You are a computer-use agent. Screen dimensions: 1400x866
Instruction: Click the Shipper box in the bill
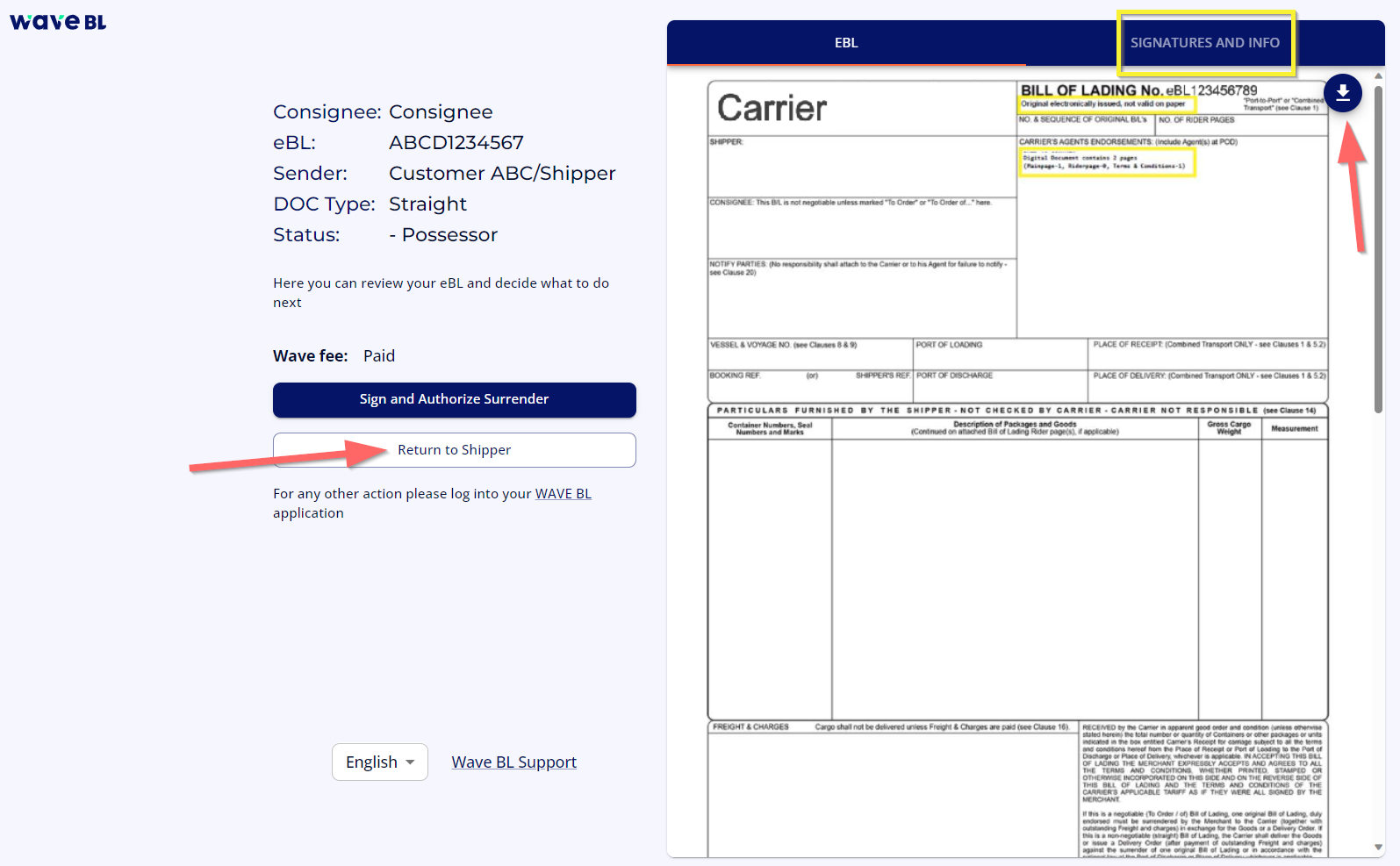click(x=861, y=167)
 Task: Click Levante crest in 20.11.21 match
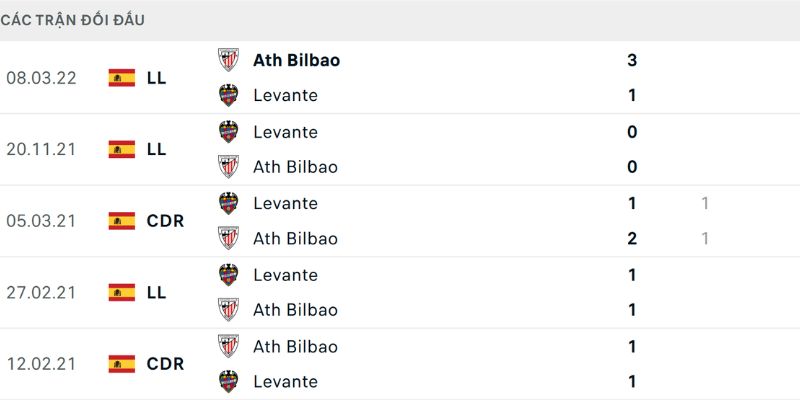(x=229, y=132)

|---|

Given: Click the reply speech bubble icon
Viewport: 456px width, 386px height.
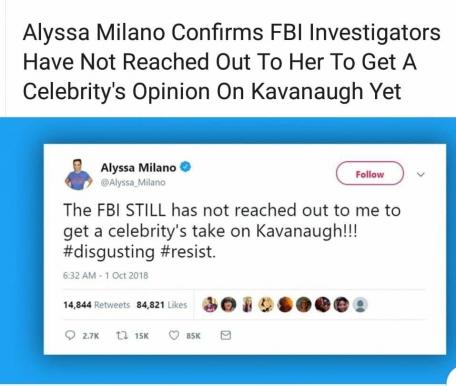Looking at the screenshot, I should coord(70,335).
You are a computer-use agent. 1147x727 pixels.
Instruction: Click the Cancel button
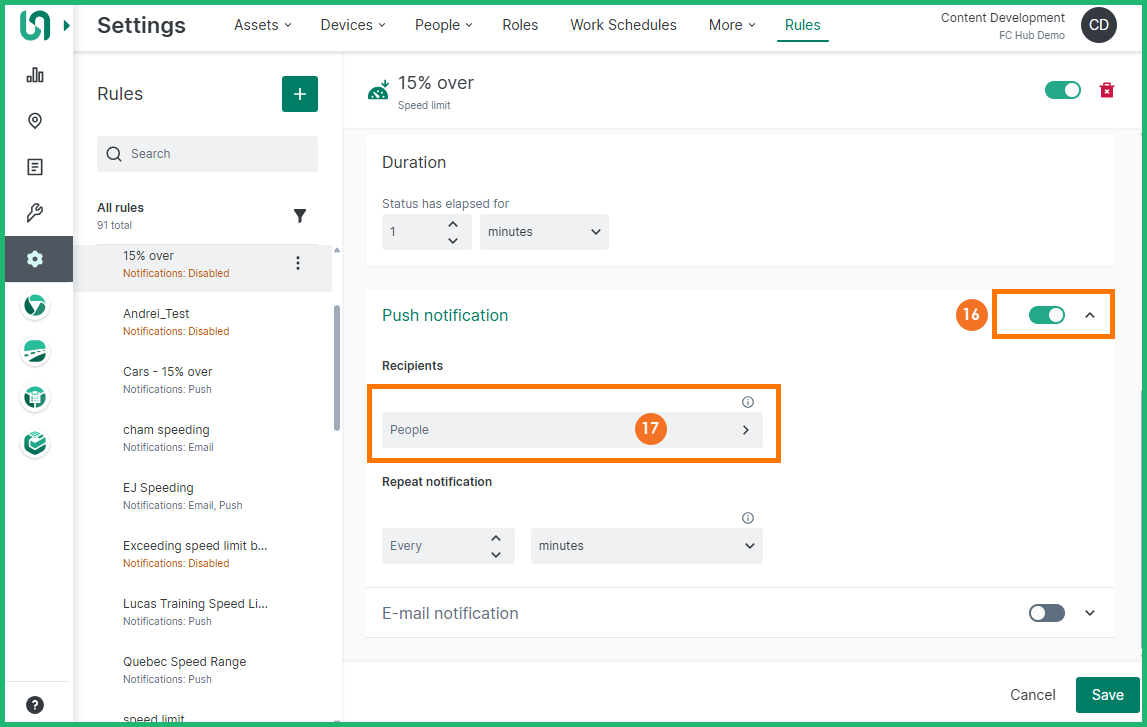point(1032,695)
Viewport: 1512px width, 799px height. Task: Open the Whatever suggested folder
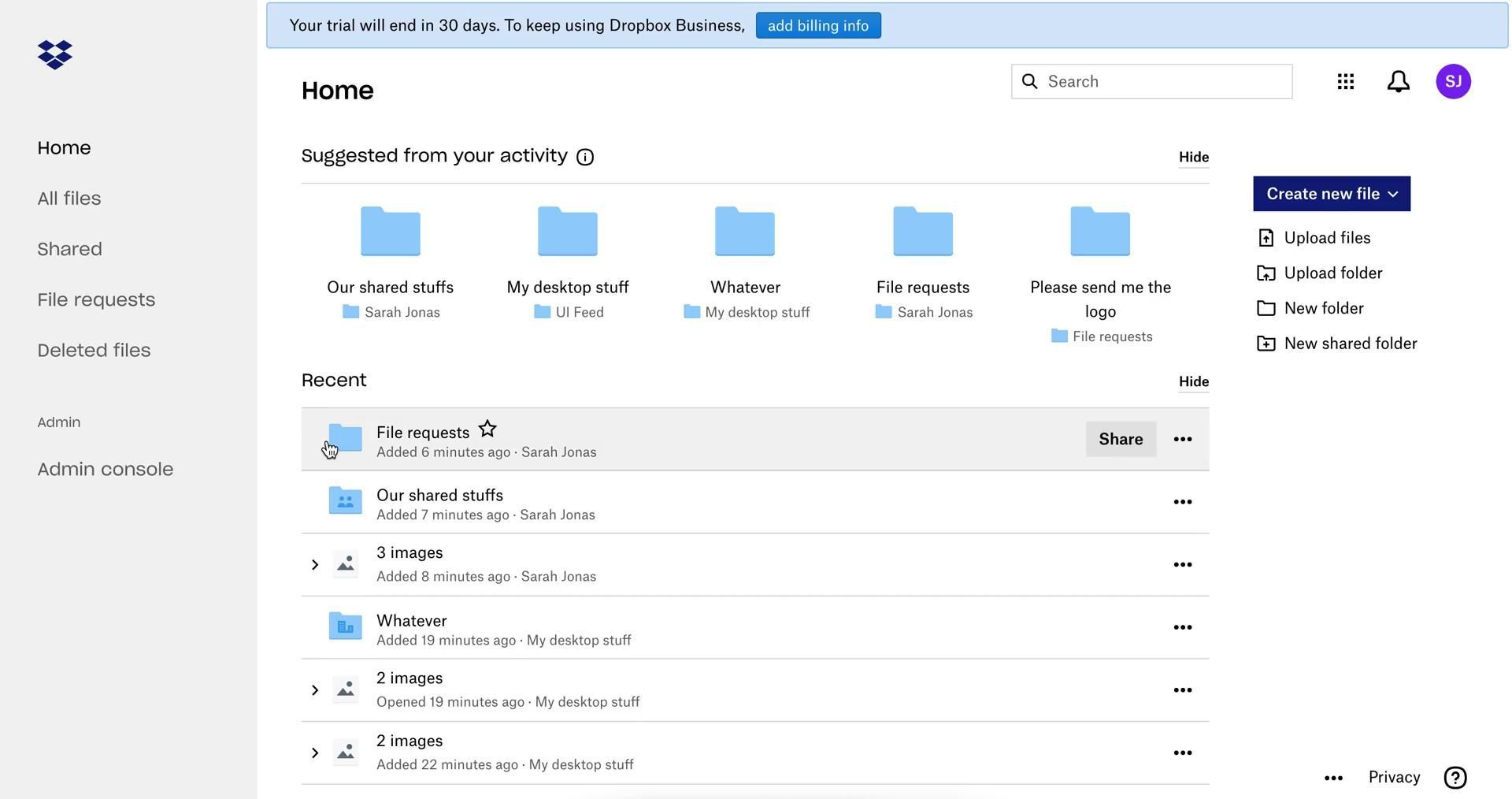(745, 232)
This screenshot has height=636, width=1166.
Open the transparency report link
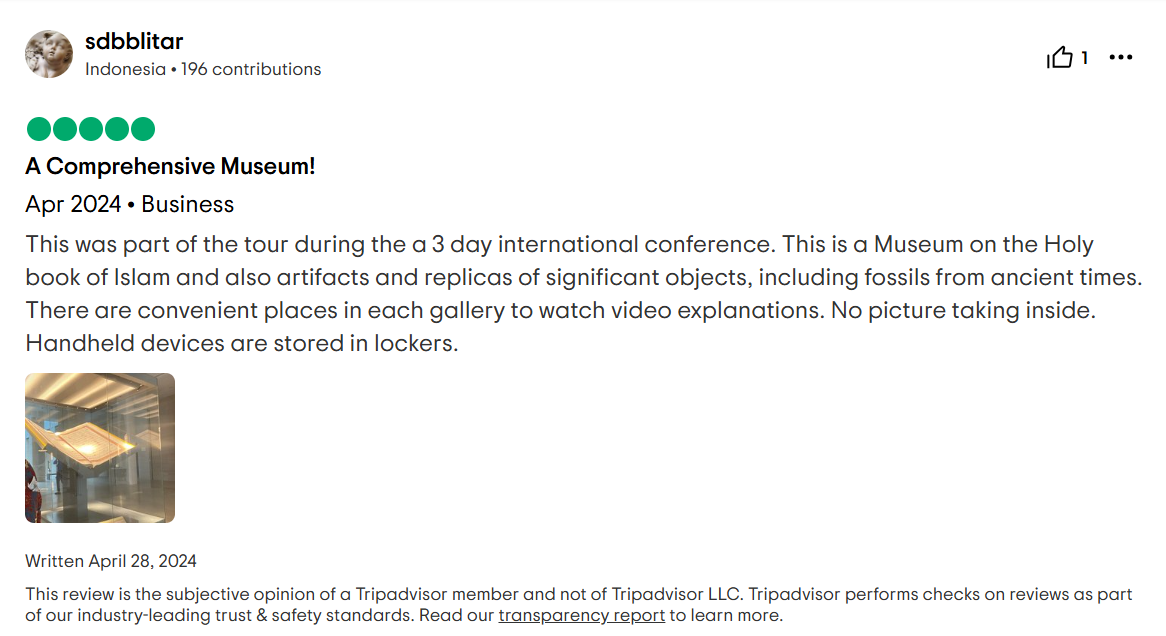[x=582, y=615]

|---|

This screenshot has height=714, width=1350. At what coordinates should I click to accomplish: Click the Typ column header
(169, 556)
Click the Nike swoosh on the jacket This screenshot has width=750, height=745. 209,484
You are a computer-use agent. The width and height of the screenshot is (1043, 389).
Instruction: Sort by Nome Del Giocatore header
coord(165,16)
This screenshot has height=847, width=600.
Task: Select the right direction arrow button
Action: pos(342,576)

|---|

▶ **Aim**: Render the rows starting at the line that contains "You are a computer-use agent. Screen" and ending at the line that contains "(x=229, y=132)" as a numbered list, skipping any blank lines. Omit the pictures.

▶ **Result of this exercise**:
1. You are a computer-use agent. Screen dimensions: 1400x866
2. Instruction: Click the Shipper box in the bill
3. click(x=861, y=167)
4.  Task: Click Levante crest in 20.11.21 match
5. (x=229, y=132)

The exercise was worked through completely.